Entertainment in France

Bastille Day Celebrations
The fourteenth of July celebrates the day the common people of Paris stormed the Bastille, the building which they saw as a symbol of the corruption and suppression being carried out by the Royals. It also marked the beginning of the French Revolution. Today it is France’s national feast day where the entire country becomes involved in the festivities. In every town and city there are spectacular parades, fireworks displays and a general party atmosphere for the duration of the day and more importantly, the night. A new addition to the celebrations is a ‘Pique Nique Géant’ or a giant picnic which takes place at various locations throughout the country, each with their own theme. It is an excellent time to visit France but book early.

Carnaval de Nice
Celebrated at the beginning of Lent every year, the Nice Carnival takes over the town. The streets are transformed into stages where the musicians, comedians, singers and dancers who come from all over the world can display their talents. Lasting five days, this is the premier Mardi Gras festival in Europe and the Brazilian, Caribbean and Latin American traditions of the festivals originators can clearly be seen in their European counterpart. As well as the music and dance, the processions of ‘big heads’ are a huge part of the festival where both national and international artists design huge cardboard caricatures which are paraded through the streets. A fun festival making Nice a prime destination for the five days leading up to Ash Wednesday.

Fête de la Musique
Now the biggest free music event in the world, the Festival of Music takes place in every town and city in the country. Every street, square, and town hall plays host to musicians from all over the world and every resident and visitor in the area gathers to listen throughout the day and night of June 21st. The festival marks the beginning of summer as well as celebrating the magic of music and because all the events are free, it’s the perfect excuse for all you travellers attempting to survive on a shoestring budget to party into the night. Not that you need an excuse of course!
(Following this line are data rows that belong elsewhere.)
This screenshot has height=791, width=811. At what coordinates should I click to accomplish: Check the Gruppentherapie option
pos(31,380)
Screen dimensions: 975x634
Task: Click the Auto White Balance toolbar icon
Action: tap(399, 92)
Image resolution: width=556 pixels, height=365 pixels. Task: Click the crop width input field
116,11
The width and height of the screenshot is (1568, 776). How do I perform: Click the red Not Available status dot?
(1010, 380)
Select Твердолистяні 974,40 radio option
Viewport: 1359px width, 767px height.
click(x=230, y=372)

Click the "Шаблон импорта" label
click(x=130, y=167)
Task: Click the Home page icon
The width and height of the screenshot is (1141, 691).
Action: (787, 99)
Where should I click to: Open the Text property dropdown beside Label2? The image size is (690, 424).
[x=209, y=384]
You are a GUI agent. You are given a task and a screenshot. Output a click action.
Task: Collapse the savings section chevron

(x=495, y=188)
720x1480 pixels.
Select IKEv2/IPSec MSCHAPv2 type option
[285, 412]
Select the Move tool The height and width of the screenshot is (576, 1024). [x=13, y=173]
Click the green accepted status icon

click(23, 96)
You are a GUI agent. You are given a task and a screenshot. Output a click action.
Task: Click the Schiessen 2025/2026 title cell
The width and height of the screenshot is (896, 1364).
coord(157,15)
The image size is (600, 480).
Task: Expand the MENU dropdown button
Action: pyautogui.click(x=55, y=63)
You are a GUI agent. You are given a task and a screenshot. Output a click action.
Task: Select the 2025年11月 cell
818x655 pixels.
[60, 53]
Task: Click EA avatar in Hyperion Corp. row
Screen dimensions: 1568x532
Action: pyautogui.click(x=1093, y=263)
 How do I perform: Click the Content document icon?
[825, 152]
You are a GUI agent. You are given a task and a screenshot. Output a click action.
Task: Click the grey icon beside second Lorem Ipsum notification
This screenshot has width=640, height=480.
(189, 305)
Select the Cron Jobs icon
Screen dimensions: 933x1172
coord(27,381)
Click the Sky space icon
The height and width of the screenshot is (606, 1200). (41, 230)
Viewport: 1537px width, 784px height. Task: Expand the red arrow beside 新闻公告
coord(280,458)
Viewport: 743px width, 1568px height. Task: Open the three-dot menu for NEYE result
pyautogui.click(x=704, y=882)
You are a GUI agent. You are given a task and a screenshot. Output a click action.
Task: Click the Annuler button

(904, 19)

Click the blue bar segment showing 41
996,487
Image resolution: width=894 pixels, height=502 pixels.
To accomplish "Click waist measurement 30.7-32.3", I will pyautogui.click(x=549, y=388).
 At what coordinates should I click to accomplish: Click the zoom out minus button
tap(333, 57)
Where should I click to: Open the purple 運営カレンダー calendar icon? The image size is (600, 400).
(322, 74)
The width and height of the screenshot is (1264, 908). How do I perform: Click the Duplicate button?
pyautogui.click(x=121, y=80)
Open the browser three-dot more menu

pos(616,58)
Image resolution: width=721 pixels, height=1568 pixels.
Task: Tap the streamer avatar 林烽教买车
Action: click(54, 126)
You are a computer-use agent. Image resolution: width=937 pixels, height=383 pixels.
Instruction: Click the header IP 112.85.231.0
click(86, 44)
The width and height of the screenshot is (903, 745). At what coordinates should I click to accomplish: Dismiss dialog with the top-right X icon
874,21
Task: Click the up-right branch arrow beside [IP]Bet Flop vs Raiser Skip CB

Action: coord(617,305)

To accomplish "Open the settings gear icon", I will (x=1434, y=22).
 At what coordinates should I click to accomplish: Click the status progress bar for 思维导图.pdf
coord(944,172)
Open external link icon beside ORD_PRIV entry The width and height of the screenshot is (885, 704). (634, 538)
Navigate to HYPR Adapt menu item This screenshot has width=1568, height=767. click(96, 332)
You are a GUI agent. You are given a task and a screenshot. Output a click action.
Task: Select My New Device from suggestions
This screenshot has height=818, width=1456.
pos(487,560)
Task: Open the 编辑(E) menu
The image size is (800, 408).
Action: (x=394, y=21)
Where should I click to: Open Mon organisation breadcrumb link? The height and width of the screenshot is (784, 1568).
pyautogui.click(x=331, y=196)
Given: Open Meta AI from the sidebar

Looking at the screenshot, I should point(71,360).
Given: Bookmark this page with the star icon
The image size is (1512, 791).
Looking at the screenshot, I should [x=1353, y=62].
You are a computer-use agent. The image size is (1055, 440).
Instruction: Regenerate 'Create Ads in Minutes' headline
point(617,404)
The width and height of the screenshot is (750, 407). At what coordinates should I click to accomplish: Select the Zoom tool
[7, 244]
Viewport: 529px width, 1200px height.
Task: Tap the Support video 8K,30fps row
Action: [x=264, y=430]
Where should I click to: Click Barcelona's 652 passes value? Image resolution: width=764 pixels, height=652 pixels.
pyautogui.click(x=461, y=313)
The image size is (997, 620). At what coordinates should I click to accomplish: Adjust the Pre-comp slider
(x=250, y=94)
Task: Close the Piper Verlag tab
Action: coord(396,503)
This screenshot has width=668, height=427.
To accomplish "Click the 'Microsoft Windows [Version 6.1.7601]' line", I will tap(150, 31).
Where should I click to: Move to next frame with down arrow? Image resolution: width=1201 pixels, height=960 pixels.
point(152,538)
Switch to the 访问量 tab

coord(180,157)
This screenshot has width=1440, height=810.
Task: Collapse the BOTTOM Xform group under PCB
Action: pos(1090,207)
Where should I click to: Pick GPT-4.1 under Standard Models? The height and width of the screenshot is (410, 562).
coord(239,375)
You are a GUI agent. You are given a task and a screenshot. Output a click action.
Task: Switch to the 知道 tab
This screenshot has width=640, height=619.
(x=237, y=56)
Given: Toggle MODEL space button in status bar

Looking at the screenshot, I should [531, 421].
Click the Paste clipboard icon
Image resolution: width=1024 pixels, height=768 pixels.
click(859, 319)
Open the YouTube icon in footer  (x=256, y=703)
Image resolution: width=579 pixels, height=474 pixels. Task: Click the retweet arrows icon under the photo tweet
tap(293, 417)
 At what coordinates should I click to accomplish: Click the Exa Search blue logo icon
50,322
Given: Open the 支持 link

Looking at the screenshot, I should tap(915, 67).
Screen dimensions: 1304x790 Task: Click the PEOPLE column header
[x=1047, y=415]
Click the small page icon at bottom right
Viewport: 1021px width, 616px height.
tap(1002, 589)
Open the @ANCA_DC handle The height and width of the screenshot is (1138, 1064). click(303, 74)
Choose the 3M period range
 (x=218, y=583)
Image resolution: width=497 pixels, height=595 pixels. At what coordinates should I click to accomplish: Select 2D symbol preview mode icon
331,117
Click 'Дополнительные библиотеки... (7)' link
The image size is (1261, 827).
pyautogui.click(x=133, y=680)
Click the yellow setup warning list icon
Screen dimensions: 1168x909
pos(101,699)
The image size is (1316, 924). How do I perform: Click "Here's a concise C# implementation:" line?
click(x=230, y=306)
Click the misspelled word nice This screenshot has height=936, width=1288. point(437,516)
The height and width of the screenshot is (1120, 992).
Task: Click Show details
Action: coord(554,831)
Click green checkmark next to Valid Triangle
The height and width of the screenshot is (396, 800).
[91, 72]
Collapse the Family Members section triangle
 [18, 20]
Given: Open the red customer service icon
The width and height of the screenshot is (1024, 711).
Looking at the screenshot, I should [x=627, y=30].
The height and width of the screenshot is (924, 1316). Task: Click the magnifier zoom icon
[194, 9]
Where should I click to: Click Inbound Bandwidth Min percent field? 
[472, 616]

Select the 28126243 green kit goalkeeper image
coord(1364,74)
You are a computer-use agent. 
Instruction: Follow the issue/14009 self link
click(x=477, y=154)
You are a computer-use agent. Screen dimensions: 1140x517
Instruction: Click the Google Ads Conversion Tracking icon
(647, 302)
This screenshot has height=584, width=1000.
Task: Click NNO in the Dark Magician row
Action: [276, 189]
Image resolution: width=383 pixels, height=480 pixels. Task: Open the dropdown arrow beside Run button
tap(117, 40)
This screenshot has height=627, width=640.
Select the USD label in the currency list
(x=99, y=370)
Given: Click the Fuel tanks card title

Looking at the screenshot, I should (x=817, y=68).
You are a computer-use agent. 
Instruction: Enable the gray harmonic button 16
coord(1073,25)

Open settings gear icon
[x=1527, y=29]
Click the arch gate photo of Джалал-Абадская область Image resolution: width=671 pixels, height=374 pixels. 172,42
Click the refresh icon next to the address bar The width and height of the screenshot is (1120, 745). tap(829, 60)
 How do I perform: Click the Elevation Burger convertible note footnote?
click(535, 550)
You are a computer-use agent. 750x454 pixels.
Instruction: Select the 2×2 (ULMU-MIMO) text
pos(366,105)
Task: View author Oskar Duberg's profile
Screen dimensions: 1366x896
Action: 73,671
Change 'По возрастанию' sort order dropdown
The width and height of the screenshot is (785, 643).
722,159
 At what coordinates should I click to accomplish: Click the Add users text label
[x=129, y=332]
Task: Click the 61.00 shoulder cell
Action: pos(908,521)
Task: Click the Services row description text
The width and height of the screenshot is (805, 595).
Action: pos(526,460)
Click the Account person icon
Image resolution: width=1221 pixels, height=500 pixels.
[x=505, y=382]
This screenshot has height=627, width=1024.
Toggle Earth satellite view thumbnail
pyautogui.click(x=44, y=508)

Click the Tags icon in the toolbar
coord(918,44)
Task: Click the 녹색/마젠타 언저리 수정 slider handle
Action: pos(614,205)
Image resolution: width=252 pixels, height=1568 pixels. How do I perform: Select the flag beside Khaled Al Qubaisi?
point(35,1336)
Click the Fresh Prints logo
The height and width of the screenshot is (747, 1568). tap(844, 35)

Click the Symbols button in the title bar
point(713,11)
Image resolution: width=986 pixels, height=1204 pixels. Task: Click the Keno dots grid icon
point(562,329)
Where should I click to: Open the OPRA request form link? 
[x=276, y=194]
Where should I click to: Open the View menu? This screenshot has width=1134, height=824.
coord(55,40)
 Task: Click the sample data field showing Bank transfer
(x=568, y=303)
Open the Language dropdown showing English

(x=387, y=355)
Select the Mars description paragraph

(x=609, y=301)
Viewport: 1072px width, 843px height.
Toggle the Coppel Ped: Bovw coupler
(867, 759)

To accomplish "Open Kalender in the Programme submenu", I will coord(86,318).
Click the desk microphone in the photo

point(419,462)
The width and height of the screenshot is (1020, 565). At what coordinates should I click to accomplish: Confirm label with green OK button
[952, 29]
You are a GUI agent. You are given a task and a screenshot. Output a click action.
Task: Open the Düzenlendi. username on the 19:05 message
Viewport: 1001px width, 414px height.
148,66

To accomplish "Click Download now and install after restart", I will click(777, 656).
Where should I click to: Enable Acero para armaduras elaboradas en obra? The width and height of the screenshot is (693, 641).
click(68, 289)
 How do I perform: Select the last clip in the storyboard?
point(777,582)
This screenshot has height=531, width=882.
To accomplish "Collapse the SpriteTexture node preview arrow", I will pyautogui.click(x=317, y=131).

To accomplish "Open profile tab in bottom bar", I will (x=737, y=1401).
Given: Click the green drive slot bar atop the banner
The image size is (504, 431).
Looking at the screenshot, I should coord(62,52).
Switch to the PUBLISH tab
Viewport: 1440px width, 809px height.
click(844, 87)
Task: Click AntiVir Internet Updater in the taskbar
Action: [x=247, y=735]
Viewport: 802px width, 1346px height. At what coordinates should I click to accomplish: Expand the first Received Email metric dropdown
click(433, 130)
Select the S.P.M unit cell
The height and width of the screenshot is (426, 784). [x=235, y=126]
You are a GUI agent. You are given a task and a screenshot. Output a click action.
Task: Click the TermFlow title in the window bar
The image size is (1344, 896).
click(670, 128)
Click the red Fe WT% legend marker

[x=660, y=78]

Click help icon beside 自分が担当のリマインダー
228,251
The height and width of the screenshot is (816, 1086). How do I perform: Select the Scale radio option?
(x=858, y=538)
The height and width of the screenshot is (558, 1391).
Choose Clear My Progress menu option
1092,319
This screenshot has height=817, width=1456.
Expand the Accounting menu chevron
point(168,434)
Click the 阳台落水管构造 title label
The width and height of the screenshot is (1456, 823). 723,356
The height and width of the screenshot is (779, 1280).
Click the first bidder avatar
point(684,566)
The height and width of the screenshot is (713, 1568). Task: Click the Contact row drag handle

Burgundy Wine Press Festival
On the second Saturday in September the town of Chenove just south of Dijon plays host to the festival of wine, an industry synonymous with the region. Home to the Presses of the Dukes of Burgundy which date from the early thirteenth century, Chenove authorities have recently re-opened one of the presses and it is used once a year as the centre piece of the festival. A fascinating melange of culture and folklore, as well as seeing the wine press in action, you can also see numerous exhibitions of traditional arts and crafts, listen to some authentic New Orleans jazz, visit the numerous tourist attractions in the area, dance the night away at the various parties and of course you get to sample some of the best wine you are ever likely to taste. Sound good?

Fiesta de Suds
Taking place throughout October, this event is where the port city of Marseille makes the most of its location on the Mediterranean. An idyllic location which has become a melting pot for cultures from all over France as well as numerous African and Arabic traditions, Marseille presents a stage for local talent as well as that from around the world. And, as well as music and dance, there are also expositions of various art and crafts and food and drink. Even better is the fact that similar to most festivals, a great deal of the attractions on offer are either free of charge or greatly discounted and if you’ve ever spent any time in France, you will know what an added bonus this is.